Looks great, risotto is one of my fav rice dishes! And it ain’t easy to cook either. Well done sir!
howd you cook the calamari? I’ve tried twice to cook it and it came out rubbery and then less rubbery, and I love calamari when it’s tender and cooked right.


----------



## Splittine (Nov 24, 2007)

halo1 said:


> Looks great, risotto is one of my fav rice dishes! And it ain’t easy to cook either. Well done sir!
> howd you cook the calamari? I’ve tried twice to cook it and it came out rubbery and then less rubbery, and I love calamari when it’s tender and cooked right.


Sautéed it with olive oil with the shrimp. Tender as can be, definitely can’t over cook it though.


----------



## halo1 (Oct 4, 2007)

So cook time on it was same as the shrimp? Thanks


----------



## Splittine (Nov 24, 2007)

halo1 said:


> So cook time on it was same as the shrimp? Thanks


Yes sir. I never cook my shrimp all the way on heat. Cook them about 3/4 of the way and remove from heat and they will continue to cook to done.


----------



## DLo (Oct 2, 2007)

Splittine said:


> Yes sir. I never cook my shrimp all the way on heat. Cook them about 3/4 of the way and remove from heat and they will continue to cook to done.


This is the way


----------



## Deja vu (Jul 9, 2016)

5 bites of that looks great !


----------



## FelixH (Sep 28, 2007)

I love risotto!

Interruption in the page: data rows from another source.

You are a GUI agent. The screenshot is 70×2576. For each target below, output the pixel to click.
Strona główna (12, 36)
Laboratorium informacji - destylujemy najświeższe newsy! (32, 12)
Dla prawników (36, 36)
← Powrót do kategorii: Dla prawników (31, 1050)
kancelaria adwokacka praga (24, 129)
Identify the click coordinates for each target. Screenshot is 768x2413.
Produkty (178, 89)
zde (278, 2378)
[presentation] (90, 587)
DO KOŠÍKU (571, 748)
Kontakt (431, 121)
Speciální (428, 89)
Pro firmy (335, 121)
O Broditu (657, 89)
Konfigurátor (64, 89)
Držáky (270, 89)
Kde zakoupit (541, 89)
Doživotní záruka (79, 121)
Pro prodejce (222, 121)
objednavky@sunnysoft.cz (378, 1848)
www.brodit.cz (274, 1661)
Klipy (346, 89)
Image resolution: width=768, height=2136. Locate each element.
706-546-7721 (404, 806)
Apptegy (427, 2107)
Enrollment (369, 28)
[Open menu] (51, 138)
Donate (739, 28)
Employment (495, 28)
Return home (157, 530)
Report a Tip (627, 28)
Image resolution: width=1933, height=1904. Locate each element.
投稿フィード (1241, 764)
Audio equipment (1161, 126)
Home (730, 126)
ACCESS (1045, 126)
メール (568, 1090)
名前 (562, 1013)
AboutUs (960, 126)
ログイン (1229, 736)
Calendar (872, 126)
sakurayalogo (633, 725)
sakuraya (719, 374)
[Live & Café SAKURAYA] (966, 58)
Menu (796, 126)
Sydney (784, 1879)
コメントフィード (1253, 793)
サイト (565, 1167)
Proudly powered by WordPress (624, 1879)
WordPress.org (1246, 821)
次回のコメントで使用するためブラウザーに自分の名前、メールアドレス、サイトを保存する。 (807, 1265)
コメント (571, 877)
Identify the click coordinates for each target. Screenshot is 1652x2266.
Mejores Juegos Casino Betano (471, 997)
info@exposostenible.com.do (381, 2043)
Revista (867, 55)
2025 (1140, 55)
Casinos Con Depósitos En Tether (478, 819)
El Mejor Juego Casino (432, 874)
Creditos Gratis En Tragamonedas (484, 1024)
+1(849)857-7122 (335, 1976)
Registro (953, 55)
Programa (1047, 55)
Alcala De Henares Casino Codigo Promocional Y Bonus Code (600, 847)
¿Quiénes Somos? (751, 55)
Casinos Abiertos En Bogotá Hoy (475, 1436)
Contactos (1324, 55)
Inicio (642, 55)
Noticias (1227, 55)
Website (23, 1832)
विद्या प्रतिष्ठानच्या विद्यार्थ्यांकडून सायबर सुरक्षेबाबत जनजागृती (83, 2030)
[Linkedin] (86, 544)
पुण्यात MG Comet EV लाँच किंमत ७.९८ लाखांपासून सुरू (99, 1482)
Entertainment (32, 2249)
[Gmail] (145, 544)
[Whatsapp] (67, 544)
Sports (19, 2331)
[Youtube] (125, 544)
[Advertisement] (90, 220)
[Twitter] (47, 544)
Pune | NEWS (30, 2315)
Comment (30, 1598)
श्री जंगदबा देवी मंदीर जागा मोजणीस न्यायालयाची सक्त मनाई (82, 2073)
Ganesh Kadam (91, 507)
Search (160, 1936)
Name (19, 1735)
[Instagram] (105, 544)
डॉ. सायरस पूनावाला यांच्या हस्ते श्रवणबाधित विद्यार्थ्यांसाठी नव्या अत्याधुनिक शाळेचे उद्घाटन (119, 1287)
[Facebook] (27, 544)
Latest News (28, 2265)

Takes a bit of practice to get it right, but definitely worth the effort.


----------



## MULLET HUNTER (Oct 3, 2007)

Serious question… where do you get table grade calamari? I would not think buying a box from outcast and throwing them in the fryer would be so tasty. I’m sure Joe Patti carries it, I just have never noticed it.


----------



## jack2 (Mar 19, 2010)

MULLET HUNTER said:


> Serious question… where do you get table grade calamari? I would not think buying a box from outcast and throwing them in the fryer would be so tasty. I’m sure Joe Patti carries it, I just have never noticed it.


table grade?. what the hell is that? when i hit the dock, i ask the capt. for the carcasses and left-over bait. if the squid is not red, i'll eat it.
jack


----------



## Splittine (Nov 24, 2007)

MULLET HUNTER said:


> Serious question… where do you get table grade calamari? I would not think buying a box from outcast and throwing them in the fryer would be so tasty. I’m sure Joe Patti carries it, I just have never noticed it.


Pattis. I live about a mile away. I’m in there 2-3 days a week.


----------



## jack2 (Mar 19, 2010)

Splittine said:


> Pattis. I live about a mile away. I’m in there 2-3 days a week.


you gettin a little kickback, bob?
jack


----------



## Deja vu (Jul 9, 2016)

jack2 said:


> table grade?. what the hell is that? when i hit the dock, i ask the capt. for the carcasses and left-over bait. if the squid is not red, i'll eat it.
> jack


that is sooooo Andrew Zimmern


----------



## jack2 (Mar 19, 2010)

i'll take that as a complement. lol.
jack


----------